Back then, it was hard to remove your belt, with the onions tied to it, which was the style at the time.
well played.
Are they too stupid/rude to provide chairs? (Context: I haven’t flown in a long while.)
Never too late for tales of Kunkleman Chevrolet. Submit to Savings! Your Options are Limited!
I can hear Roman saying this…
“Time is a flat circle.”
Time is a Flat Circus.
https://www.tumblr.com/timeisaflatcircus
To quote Rodney O in “Everlasting Bass”
So WhattodriveToday has good taste.
Or maybe they just want to stay alive.
No, no. That was the Bee Gees.
Great weekend? Isn’t today Monday?
It’s Tuesday here.
And it was already Tuesday when you wrote that comment. 🙂
Time is a construct
Time, time, time
See what’s become of me
While I looked around for my possibilities
Bangles, or Simon & Garfunkel?
Bangles. Simon & Garfunkel were before my time and never really clicked with me. I do enjoy and own (physical CD media) some of Paul’s solo stuff, though.

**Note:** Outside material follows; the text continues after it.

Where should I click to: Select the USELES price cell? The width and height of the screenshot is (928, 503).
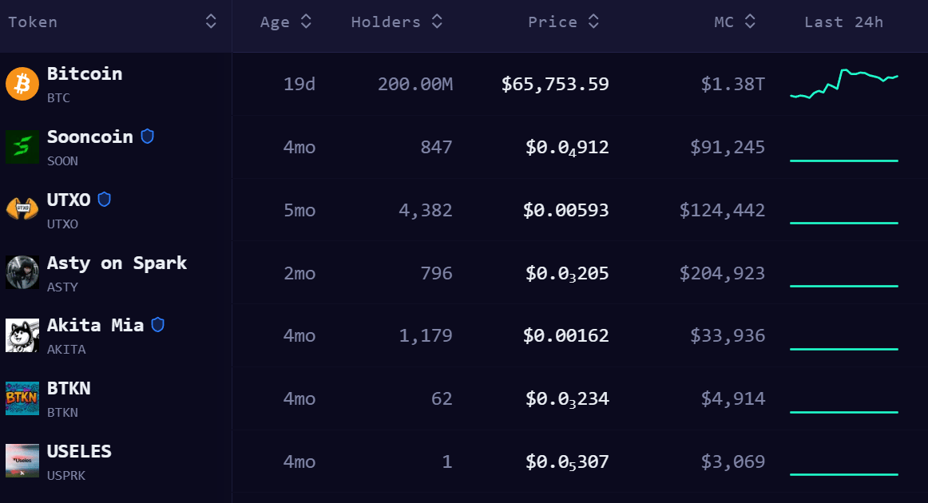click(x=567, y=461)
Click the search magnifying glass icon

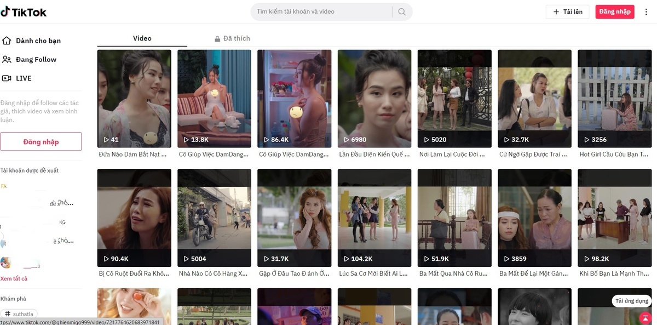(x=401, y=11)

Bangles version had tastier guitar tone, too
Time is like a clock in my heart
Time flies like an arrow.
Fruit flies like a banana.
You might have seen a housefly, maybe even a superfly, but I bet you ain’t never seen a donkey fly,
I’ll have seen about everything when I see an elephant fly.
Time is an illusion. Lunchtime doubly so.
It’s unpleasantly like being drunk.
Also, I came here for this, but feel as though I had to scroll way too far for it.
Uh oh! It might have taken us that long to publish this….
Not to worry. There’ll always be another weekend – I’ll take all the good wishes I can get.